9
votes

Question:

Given an undirected graph of N nodes and N-1 edges. The length of all edges are 1. Each edge i has a weight of Wi. (0 <= Wi <= 10.000)

The graph is guaranteed to not have any loops. So there's always one (and only) shortest path between 2 nodes.

Take a pair of node (u, v) from the graph:

  • l is the length of shortest the path between the 2 nodes
  • w is the edge with the largest weight in the shortest path between the 2 nodes

Given the number K, count the number of pair (u, v) from the graph such that w - l >= K

Example:

N = 3, K = 1
Edges:
1 - 2 - 3
1 - 3 - 2

(Edges are described as: u - v - w)

Answer: 6. All the possible pairs are: (1, 2), (1, 3), (2, 1), (2, 3), (3, 1), (3, 2)

Brute Force Solution (N < 100):

Go over all pairs of (u, v), find the shortest path along side with w and l. Increase the answer if w - l >= K.

Time complexity: O(N^3)

P/S: I have tried and succeeded the brute force solution (with N < 100). But I'm struggling to find a solution with N up to 100.000

1
What does "maximum weight in the shortest path between the 2 nodes" mean? Is it the edge with the highest weight in the path or is it the total path cost, comparing different shortest paths between the two nodes? What if two shortest paths between u and v have different maximum single-edge weight? Is there an assumption that only one shortest path exists from u to v?גלעד ברקן
@גלעדברקן "maximum weight in the shortest path between the 2 nodes" is the edge with the highest weight in the path. There is only 1 shortest path for every pair of (u, v) nodes.unglinh279
Is this online somewhere for testing?no comment
Hint: Centroid decomposition should work with time complexity around O(n log²(n))user202729
Your graph is a tree (loop free, n nodes, n-1 edges), so there's only one path between any pair of nodes.Dave

1 Answers

7
votes

To work out user202729's hint:

  1. Find the centroid (vertex whose removal leaves subtrees that each have at most half of the vertices of the whole tree).

  2. Count the pairs (u, v) whose path contains the centroid.

  3. Delete the centroid and operate recursively on each of the subtrees.

Step 1 is O(n) (there's a standard algorithm) and Step 2 will be O(n log n), so the Master Theorem gives O(n log2 n) for the whole.

To implement Step 2, root the tree at the centroid and calculate, for the centroid and each of its children, the number of descendants at each depth. Put the results in Fenwick trees for O(log n)-time prefix sums.
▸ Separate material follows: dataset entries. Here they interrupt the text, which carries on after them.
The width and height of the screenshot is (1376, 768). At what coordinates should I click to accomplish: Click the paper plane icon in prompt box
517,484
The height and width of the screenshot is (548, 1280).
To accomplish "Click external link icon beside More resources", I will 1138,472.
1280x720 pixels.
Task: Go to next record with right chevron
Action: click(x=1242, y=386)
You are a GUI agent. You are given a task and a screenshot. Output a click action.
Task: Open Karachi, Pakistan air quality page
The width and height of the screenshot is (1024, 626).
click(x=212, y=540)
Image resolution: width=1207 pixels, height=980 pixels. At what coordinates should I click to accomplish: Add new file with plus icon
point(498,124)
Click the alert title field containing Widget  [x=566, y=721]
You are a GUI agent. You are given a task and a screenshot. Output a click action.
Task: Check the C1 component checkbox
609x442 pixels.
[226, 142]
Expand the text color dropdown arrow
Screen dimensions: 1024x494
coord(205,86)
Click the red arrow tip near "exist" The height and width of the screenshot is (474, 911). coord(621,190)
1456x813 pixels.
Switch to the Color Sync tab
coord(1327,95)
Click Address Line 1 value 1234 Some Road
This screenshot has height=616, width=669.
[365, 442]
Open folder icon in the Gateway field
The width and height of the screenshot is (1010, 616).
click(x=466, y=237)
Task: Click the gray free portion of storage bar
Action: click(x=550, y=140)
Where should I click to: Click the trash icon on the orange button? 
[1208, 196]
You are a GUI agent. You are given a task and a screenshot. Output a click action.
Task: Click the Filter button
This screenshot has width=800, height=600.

Now, sort the edges by weight. Starting with the heaviest edge e and working our way to the lightest, we count the pairs whose path has e as its heaviest edge. The edge e connects a parent and a child; let x be the child. For each (improper, so including x) descendant u of x, let ℓ* = w − K be the greatest ℓ such that w − ℓ ≥ K. With two prefix sums, count the number of vertices v in other subtrees at depth at most ℓ* − depth(u). Then issue updates to the Fenwick trees to remove u from the count.